Against the backdrop of police brutality at the vigil for Sarah Everard, Rights of Women is deeply concerned to read the proposals of the Government’s Crime and Justice Taskforce to deploy both uniformed and plain clothes officers being in pubs, bars and clubs, ostensibly to protect women from violence.
This move represents a further and highly unwelcome expansion of police presence into our everyday lives – despite a sorry history of violence against women at the hands of the police.
Hannah Couchman, Senior Legal Officer at Rights of Women, said:
“The vigil for Sarah Everard is the most recent example of the state’s role in violence against women and girls – it is unconscionable for the Government to suggest that the solution to the harassment and violence women face on a daily basis is to introduce more police. Black and minoritised women already experience intrusive over-policing, and it is all too well known that plain clothes can afford the police cover to abuse their powers. For many women, the police do not represent safety or reassurance – instead, oppression and brutality.
At Rights of Women, we regularly hear from women who have been let down and re-traumatised by their contact with the police and the wider criminal justice system. Rather than extending the power and presence of the police – as we are seeing here and under the Police, Crime, Sentencing and Courts Bill – the Government needs to devote resources to empowering survivors to access justice and safety, and to addressing the structural inequalities that lie at the heart of endemic violence against women and girls.

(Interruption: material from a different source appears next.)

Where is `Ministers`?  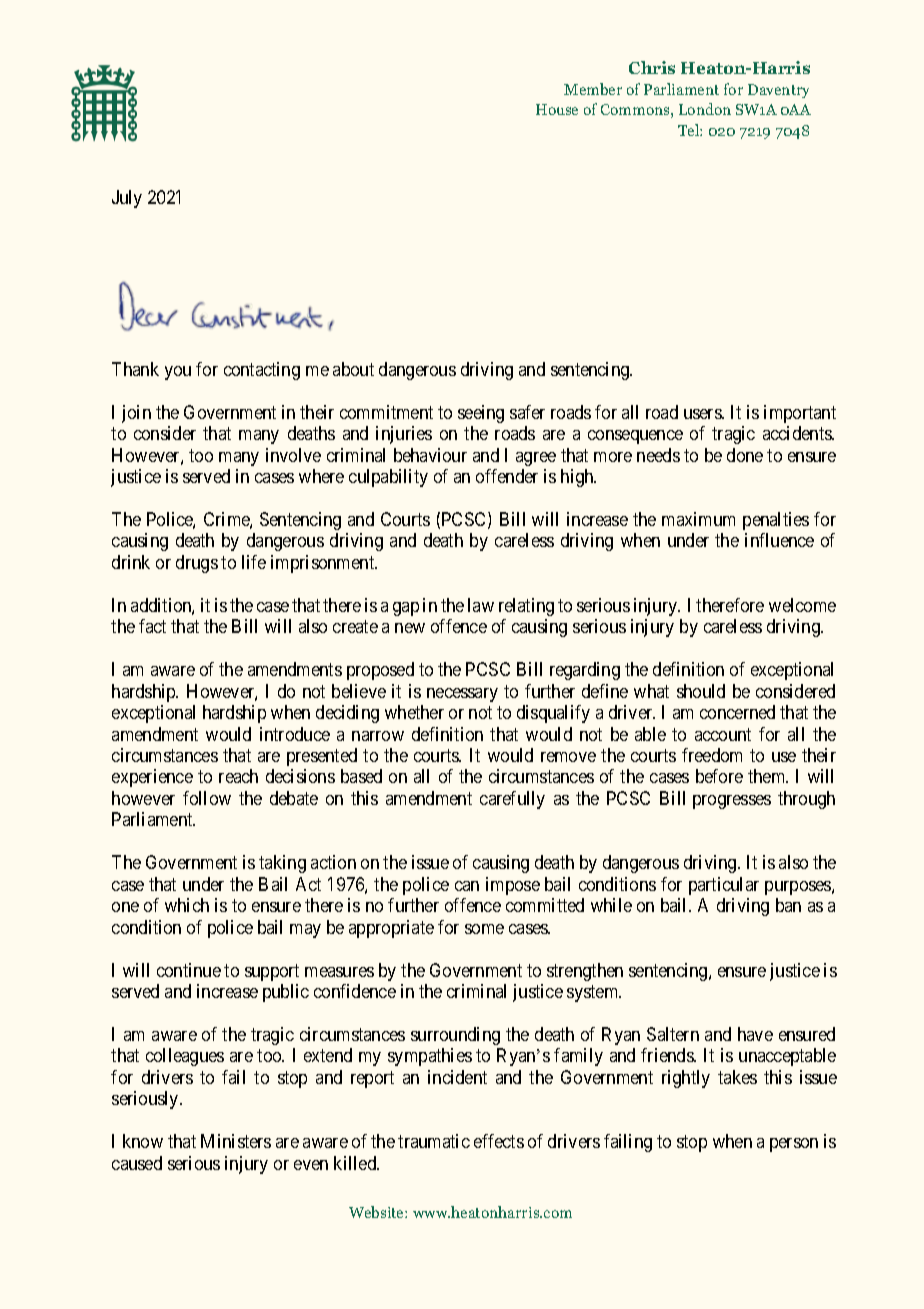
Ministers is located at coordinates (236, 1141).
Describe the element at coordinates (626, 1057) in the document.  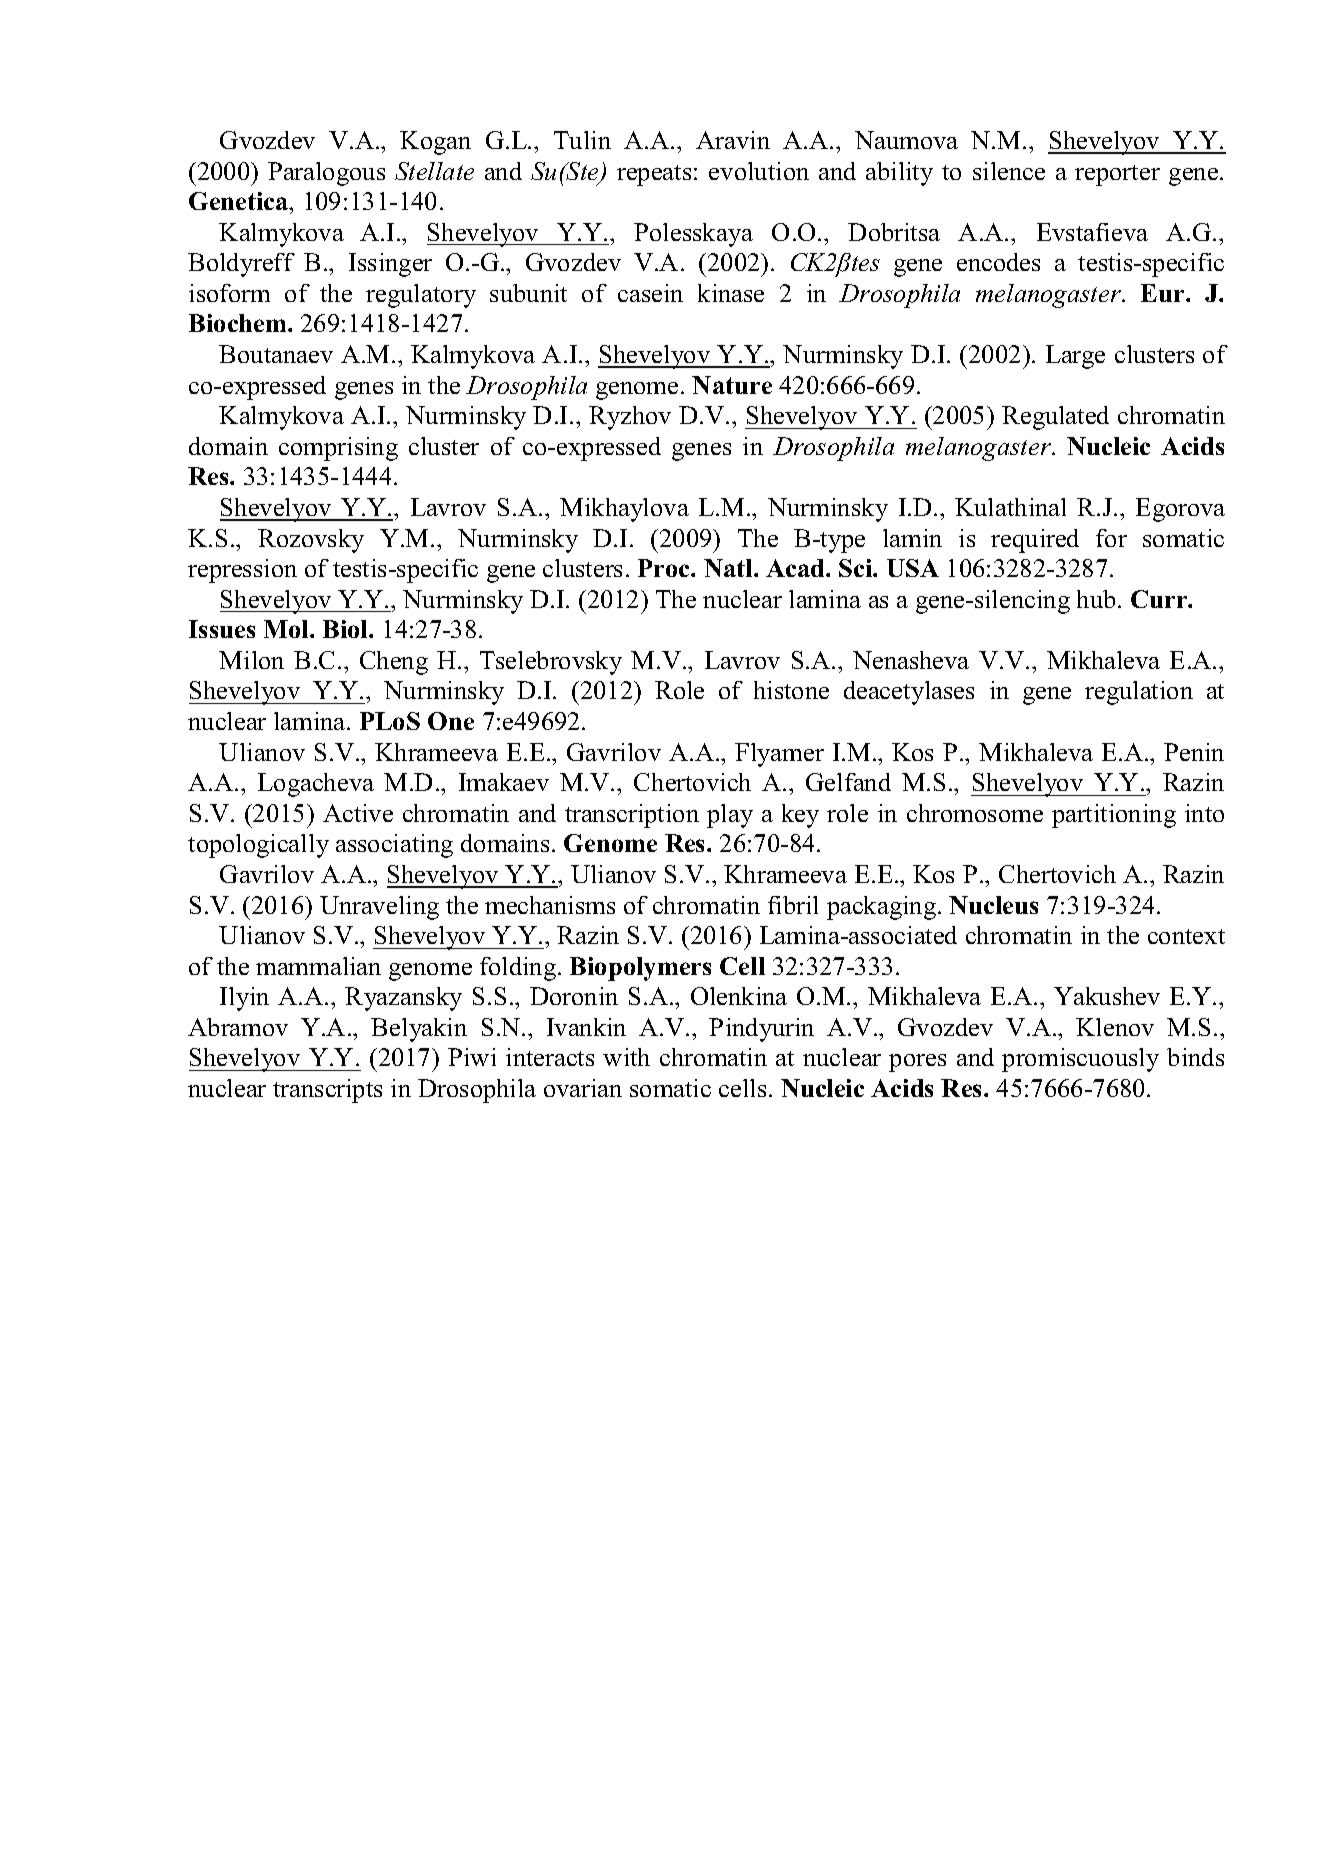
I see `with` at that location.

For decades, frontline organisations supporting women who have experienced violence have been subject to deeply damaging underfunding – particularly those services run by and for Black and minoritised communities. The call from the women’s sector is not for the gimmicks we have seen proposed by the taskforce, and it certainly isn’t for more police – the solutions are far more complex and they start with listening to the needs of survivors”.